◆ **WRITTEN TASK**
Pick out each line in the records below that contains the string "point", and copy those lines.

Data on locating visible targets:

━━━━━━━━━━━━━━━━━━━━━━━━━━━━━━

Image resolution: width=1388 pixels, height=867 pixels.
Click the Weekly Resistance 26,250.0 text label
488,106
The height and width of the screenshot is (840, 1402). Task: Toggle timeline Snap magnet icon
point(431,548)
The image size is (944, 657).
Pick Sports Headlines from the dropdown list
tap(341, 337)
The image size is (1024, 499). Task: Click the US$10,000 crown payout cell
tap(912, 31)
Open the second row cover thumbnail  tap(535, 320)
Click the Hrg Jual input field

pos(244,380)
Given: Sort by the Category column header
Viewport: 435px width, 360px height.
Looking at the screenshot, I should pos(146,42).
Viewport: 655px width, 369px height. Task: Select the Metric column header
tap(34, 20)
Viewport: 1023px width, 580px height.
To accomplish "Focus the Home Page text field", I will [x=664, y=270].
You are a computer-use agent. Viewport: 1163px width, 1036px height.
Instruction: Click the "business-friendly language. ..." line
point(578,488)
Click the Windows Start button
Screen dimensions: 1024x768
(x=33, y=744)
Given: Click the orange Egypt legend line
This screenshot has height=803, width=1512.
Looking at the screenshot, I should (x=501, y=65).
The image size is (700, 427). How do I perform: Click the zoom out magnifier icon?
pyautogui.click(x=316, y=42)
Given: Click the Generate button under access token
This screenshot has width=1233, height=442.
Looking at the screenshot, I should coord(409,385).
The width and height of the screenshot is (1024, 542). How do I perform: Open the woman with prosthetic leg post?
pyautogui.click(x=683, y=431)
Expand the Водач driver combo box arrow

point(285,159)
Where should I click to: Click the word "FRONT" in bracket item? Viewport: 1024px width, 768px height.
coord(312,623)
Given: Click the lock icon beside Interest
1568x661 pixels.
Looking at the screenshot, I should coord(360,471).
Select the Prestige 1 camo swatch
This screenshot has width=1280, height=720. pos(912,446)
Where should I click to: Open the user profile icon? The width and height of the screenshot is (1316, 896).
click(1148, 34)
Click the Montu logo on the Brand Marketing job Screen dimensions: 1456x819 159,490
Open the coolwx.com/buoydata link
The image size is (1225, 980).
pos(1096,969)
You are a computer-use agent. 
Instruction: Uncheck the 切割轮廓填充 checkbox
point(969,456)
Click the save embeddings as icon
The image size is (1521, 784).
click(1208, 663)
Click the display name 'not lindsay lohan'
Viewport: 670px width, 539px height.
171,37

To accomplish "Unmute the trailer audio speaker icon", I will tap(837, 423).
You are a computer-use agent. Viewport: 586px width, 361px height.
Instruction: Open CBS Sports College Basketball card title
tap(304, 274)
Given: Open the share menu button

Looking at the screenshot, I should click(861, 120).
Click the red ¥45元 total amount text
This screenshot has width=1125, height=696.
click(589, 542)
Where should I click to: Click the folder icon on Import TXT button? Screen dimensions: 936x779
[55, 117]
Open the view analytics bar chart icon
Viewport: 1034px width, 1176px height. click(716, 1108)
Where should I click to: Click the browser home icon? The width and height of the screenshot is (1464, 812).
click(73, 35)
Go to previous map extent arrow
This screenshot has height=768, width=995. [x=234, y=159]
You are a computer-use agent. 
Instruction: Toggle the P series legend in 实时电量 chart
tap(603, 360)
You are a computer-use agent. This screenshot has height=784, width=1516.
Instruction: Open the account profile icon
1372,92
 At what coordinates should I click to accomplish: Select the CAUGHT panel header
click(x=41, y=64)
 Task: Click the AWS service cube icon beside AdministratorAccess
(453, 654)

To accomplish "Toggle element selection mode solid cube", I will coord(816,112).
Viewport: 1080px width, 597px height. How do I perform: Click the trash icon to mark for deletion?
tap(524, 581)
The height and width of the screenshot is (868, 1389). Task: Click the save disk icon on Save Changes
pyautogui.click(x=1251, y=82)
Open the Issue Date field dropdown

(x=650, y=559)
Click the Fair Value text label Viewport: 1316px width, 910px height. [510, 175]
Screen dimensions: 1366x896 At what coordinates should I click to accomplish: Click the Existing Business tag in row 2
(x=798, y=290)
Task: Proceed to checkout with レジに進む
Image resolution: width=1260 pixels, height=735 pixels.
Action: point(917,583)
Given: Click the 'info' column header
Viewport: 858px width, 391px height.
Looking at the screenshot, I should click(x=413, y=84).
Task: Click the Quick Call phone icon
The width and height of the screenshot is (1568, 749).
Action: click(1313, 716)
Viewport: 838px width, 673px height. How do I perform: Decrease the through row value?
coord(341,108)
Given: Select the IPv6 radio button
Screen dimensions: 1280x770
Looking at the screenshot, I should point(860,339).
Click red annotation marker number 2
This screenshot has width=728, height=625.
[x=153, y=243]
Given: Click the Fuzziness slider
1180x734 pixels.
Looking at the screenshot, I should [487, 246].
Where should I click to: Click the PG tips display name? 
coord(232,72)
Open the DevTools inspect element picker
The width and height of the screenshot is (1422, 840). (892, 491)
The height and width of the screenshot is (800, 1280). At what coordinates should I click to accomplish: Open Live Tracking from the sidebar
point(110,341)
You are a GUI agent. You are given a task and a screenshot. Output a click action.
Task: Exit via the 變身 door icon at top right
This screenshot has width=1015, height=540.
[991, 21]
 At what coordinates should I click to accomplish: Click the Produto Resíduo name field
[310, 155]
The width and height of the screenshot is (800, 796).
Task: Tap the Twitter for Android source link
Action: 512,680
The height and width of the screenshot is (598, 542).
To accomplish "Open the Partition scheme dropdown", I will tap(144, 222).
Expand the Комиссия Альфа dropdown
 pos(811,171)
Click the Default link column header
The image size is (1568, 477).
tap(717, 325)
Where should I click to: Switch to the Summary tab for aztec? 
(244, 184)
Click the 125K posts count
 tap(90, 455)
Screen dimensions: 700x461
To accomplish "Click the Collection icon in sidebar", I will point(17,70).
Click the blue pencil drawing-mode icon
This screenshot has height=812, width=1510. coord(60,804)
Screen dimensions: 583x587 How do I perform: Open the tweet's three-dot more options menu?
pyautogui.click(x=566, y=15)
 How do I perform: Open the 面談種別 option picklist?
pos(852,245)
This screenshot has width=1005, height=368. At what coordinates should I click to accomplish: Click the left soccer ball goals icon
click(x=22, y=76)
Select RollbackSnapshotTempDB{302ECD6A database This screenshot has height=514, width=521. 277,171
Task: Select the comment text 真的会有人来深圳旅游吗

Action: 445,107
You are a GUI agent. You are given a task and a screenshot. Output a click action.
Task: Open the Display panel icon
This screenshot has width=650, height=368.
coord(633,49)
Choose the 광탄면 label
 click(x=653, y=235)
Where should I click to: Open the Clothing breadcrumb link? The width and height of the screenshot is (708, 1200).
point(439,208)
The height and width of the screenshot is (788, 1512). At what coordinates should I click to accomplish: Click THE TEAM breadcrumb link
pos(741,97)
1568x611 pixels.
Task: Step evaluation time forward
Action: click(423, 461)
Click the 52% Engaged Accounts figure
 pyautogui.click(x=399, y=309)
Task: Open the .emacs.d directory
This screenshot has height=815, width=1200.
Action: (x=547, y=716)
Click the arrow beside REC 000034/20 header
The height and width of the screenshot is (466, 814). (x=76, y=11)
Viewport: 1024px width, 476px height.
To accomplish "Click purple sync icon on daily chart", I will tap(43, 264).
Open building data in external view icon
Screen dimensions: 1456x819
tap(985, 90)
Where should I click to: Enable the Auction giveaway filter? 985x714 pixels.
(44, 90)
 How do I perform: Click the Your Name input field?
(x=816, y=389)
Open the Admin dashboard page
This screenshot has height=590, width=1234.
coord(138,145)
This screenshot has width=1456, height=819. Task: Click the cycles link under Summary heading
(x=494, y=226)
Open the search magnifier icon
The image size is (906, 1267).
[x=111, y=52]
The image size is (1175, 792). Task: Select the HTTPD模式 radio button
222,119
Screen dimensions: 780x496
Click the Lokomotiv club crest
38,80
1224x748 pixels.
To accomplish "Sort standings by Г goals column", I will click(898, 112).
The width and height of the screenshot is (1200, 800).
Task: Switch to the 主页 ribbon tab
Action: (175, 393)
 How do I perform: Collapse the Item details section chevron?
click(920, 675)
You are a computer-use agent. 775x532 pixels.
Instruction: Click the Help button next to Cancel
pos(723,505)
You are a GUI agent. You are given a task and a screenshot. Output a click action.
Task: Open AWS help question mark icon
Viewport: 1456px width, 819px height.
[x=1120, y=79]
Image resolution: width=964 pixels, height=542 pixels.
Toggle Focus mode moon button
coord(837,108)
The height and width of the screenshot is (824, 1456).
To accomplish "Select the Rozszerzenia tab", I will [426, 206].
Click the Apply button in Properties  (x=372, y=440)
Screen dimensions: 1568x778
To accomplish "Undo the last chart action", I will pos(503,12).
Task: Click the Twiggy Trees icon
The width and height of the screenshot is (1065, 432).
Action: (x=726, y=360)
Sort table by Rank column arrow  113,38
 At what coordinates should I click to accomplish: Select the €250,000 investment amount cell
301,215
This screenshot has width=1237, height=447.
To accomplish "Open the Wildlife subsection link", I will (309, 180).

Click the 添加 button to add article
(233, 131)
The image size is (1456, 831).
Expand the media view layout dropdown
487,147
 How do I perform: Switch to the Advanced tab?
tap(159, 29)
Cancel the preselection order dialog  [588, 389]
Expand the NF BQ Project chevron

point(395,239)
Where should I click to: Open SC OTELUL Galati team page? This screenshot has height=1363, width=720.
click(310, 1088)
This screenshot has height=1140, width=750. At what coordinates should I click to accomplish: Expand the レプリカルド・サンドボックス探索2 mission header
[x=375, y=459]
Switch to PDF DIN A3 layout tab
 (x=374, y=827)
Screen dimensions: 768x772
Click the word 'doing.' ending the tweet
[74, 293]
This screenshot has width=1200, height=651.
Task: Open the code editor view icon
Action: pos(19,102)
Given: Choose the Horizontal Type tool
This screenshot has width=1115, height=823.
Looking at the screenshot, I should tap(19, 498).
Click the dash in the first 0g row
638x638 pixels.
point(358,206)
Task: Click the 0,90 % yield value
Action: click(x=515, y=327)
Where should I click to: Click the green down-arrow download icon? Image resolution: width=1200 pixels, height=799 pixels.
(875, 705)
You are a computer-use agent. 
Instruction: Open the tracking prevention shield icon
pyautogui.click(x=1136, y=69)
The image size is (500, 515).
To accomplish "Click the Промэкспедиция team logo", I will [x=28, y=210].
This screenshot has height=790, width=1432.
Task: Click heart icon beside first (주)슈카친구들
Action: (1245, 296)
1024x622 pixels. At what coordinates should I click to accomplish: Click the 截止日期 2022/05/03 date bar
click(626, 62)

━━━━━━━━━━━━━━━━━━━━━━━━━━━━━━

◆ **RESULT OF THE EXERCISE**
point(431,548)
point(578,488)
point(285,159)
point(969,456)
Action: point(917,583)
Looking at the screenshot, I should point(860,339).
point(110,341)
To accomplish "Click the Collection icon in sidebar", I will point(17,70).
point(439,208)
point(395,239)
point(358,206)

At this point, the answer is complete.